Another factor potentially influencing rates of cwp and rf is the accurate reporting of those toxicities after sbrt. Given that most of the studies included in the present review were retrospective, it is difficult to know if the cwp and rf reporting is correct, especially if the aim of the particular study was not specifically evaluating those endpoints. In retrospective studies, grading toxicity is also very difficult unless events were documented clearly as they arose. Nonetheless, it is reassuring that most patients reported only minimal-grade (1 or 2) cwp after sbrt. Still, it is important not to dismiss the more severe toxicity experienced by some patients and also the risk factors—including age, sex, body mass index, comorbidities, smoking, and osteoporosis—that might increase a patient’s risk of post-sbrt cwp and rf. Those risk factors should be considered in conjunction with dosimetric parameters during the sbrt planning process.
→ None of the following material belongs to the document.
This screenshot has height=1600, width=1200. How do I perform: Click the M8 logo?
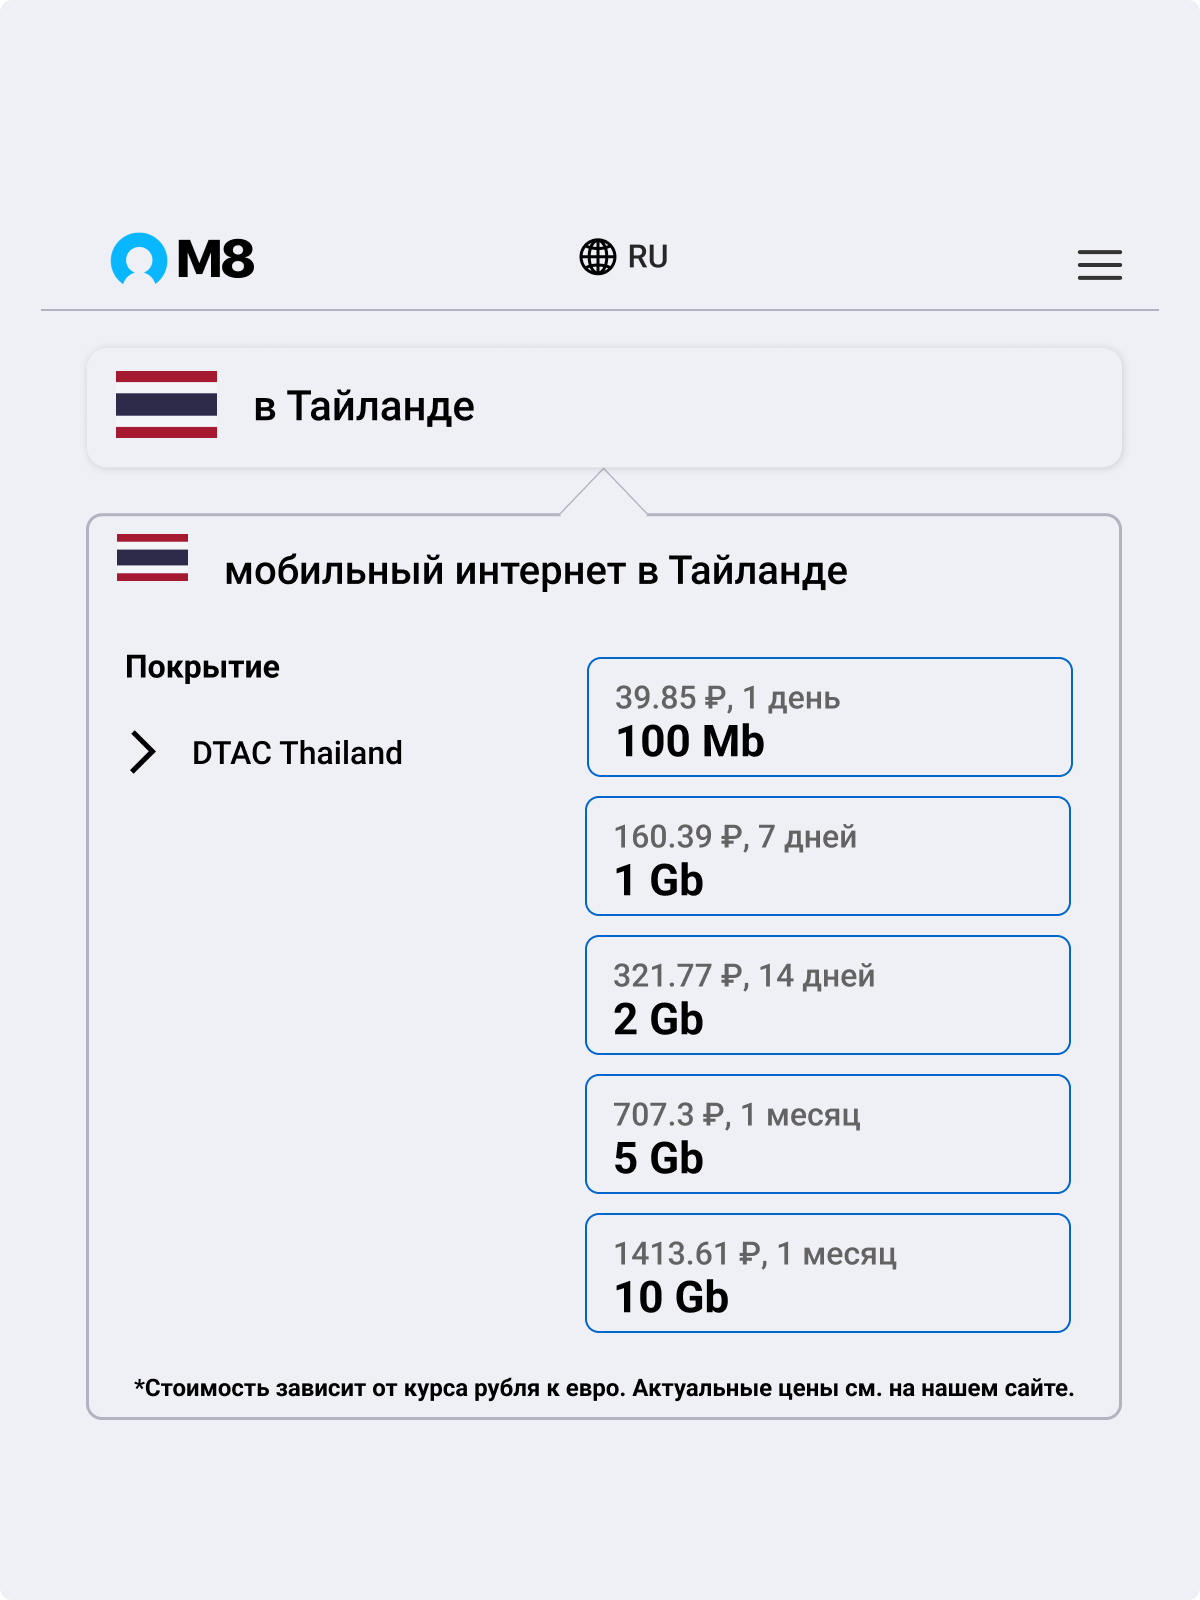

Despite the fact that we were evaluating a relatively homogeneous population (patients with stage i nsclc, excluding patients with lung metastases), we were unfortunately unable to perform a meta-analysis of the available literature. First, the present work is a systematic review and pooled analysis based on observational studies. When combining such studies, heterogeneity of populations, designs, and outcomes can occur and influence the pooled estimates. However, when no studies with adequately large sample sizes are available, a systematic review and pooled analysis of observational studies might still be a valid method of assessment, providing useful evidence to inform the decision about whether more evidence is needed. Second, our analysis is limited by accuracy in the reporting of patient characteristics, tumour location, dose–fractionation schemes, and toxicity reporting as already described, which can affect the pooled toxicity rate. Third, lack of consensus with respect to dose–fractionation regimens across the studies makes it challenging to interpret the findings and thus perform a meta-analysis or pooled analysis of the data. Furthermore, most studies were deemed to have a significantly high risk of bias because of nonrandomized populations, and thus overall evaluation of studies was heavily biased, further limiting our ability to conduct a formal meta-analysis.
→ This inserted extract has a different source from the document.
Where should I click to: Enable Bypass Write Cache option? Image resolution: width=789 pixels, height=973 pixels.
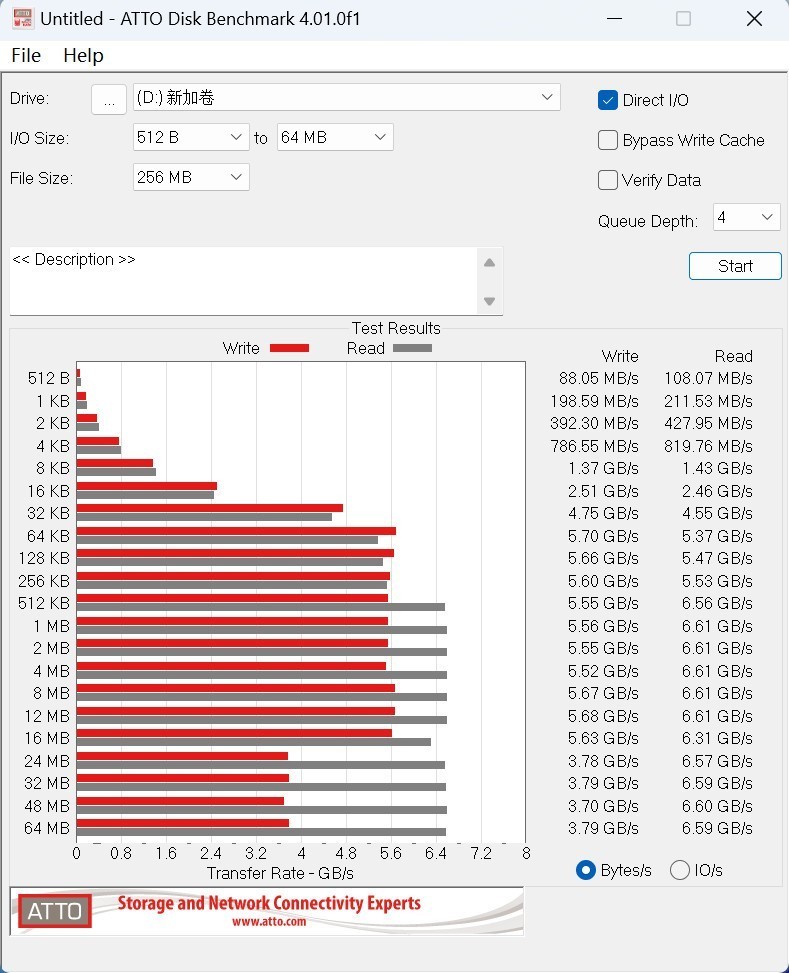tap(608, 140)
Future directions beyond this review would include careful prospective documentation and reporting of patient and dosimetric factors influencing cwp and rf after sbrt. Such documentation would facilitate data pooling such that robust multivariable normal-tissue complication probability models could be developed. Quality of life in patients affected by cwp and rf must also be assessed, as must the use of medications and narcotics and the duration of their use. In turn, clinicians might be better equipped to inform patients of the risk of sbrt-induced cwts and to adapt treatments to minimize the risks.

CONCLUSIONS

Results from the present review demonstrate low rates of cwp and rf after sbrt in a large variety of patients with stage i nsclc. However, significant heterogeneity was evident in tumour location, accurate reporting of toxicity, and dose–fractionation schemes, which could relatively increase or decrease those rates. Thus, it is important that authors fully document the characteristics of study populations. Consistency in toxicity grading scales should also be maintained, and the grade of toxicity should be clearly documented, including distinguishing between symptomatic clinically relevant and asymptomatic radiation-induced rf. Differences in organs-at-risk delineation might also have contributed to different outcomes. Nonetheless, despite the limitations of the present systematic review and pooled analysis inherent to the included literature, this report provides a valuable estimate of the incidence of cwp and rf toxicity after sbrt, identifies potential high-risk dosimetric factors, and increases knowledge about this topic that can be further validated in future prospective and comparative trials.